The first component is that experts in a field have a lot of factual knowledge about their particular subject. The second is that experts have a very specific organizational framework by which they organize their knowledge. “And that specific framework allows them to be much more efficient and effective at retrieving and applying the necessary knowledge when going in and confronting or solving some kind of problem,” Wieman said. “They also have criteria for when and how to apply those models.” The third component is often the last critical thinking skill learned: the ability to monitor one’s own thinking.

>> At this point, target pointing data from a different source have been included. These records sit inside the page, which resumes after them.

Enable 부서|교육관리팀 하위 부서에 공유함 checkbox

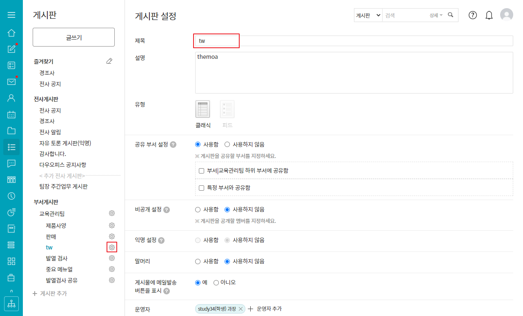[201, 171]
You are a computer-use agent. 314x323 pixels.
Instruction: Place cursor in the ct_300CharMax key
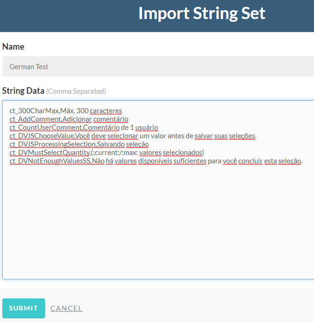coord(35,111)
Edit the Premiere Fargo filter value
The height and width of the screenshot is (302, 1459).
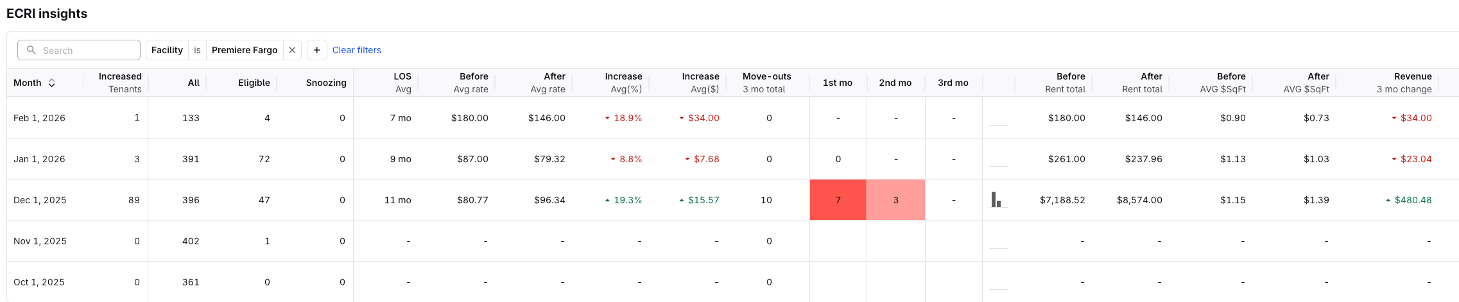[245, 50]
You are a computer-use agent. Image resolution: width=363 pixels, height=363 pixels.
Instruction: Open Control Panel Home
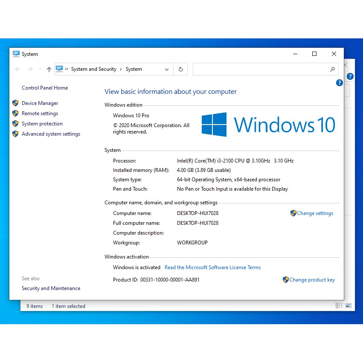(x=45, y=88)
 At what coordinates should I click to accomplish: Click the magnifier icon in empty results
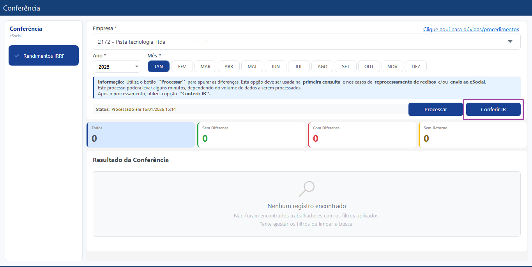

“No one is innately born with these capabilities,” Wieman said. “Everyone requires many hours of intense practice to actually govern these thinking capabilities. What has become clear is that reaching a high level, like a Rice faculty member level of expertise, actually requires many thousands of hours of intense practice.” But this also means that these capabilities can be taught, especially over the thousands of hours undergraduates spend in school.
Wieman has demonstrated through years of research that just delivering information to students isn’t enough. An effective teacher also provides guidance on when and how to use that information. An effective teacher designs proper practice activities inside the classroom. An effective teacher gives appropriate feedback and motivates students to work harder. Wieman provided a few concrete examples of how to do so, such as a large, introductory course packed with new students.
He recommends that teachers make more-efficient use of lecture time by giving students a pre-class reading assignment followed with a short in-class quiz; basic terminology and information can be learned from a book. “Save the classroom time for much more useful things,” Wieman said. Then start with a question related to the assignment and make use of technology such as clickers; students answer and the instructor’s computer records their responses.
“I’ve seen a lot of really bad use of clickers,” Wieman said. “But the right question primes them for learning.” From there, he encourages students to form groups to discuss what they think is the right answer — but don’t just tune out. “Go up and down the aisles, listening in on conversations and getting little snapshots of what’s going on in their brains. What aspects of their thinking are like a physicist and what aren’t?” Finally, provide the right answer along with a demonstration or summary of why it’s correct and why other models or reasoning may have led to the incorrect answer.
“That’s really where the learning takes place: When a person understands why they need to use their thinking,” Wieman said. “It generates many more, deeper student questions than a typical lecture does.”
A generous Q&A session after the lecture allowed Wieman to elaborate on even more in-class examples of how to teach critical thinking skills. He also outlines these in great detail in his book, along with an in-depth analysis of STEM education from the most granular levels — the designs of individual classes and departmental curricula — to the broader questions of how universities approach pedagogy as whole.
“As you read his book, you are already immediately realizing how each and every one of us could be improving our own teaching,” Miranda said. “And that’s a wonderful contribution to all of us here, to the larger scientific community and to the world, because the more effectively we teach science, the better off we are. There is a need for a deeper understanding of science across the board.”
Improving science education and the understanding of science fits in with several goals of Rice’s Vision for the Second Century, Second Decade (V2C2): providing a transformative undergraduate education, building renowned graduate programs, investing in faculty to achieve pre-eminence and elevating research achievement.